### WHAT YOU ARE ASKED TO DO
Copy out all of the data below exactly, so that no word differs from the original.
RECORDS FOR THE EXERCISE START
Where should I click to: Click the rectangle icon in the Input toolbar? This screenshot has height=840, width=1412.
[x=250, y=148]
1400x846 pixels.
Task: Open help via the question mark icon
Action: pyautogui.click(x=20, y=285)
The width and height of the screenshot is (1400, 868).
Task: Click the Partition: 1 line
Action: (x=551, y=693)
RECORDS FOR THE EXERCISE END
### SOLUTION
Where should I click to: Click the rectangle icon in the Input toolbar? This screenshot has height=840, width=1412.
[x=250, y=148]
1400x846 pixels.
Task: Open help via the question mark icon
Action: pyautogui.click(x=20, y=285)
The width and height of the screenshot is (1400, 868).
Task: Click the Partition: 1 line
Action: (x=551, y=693)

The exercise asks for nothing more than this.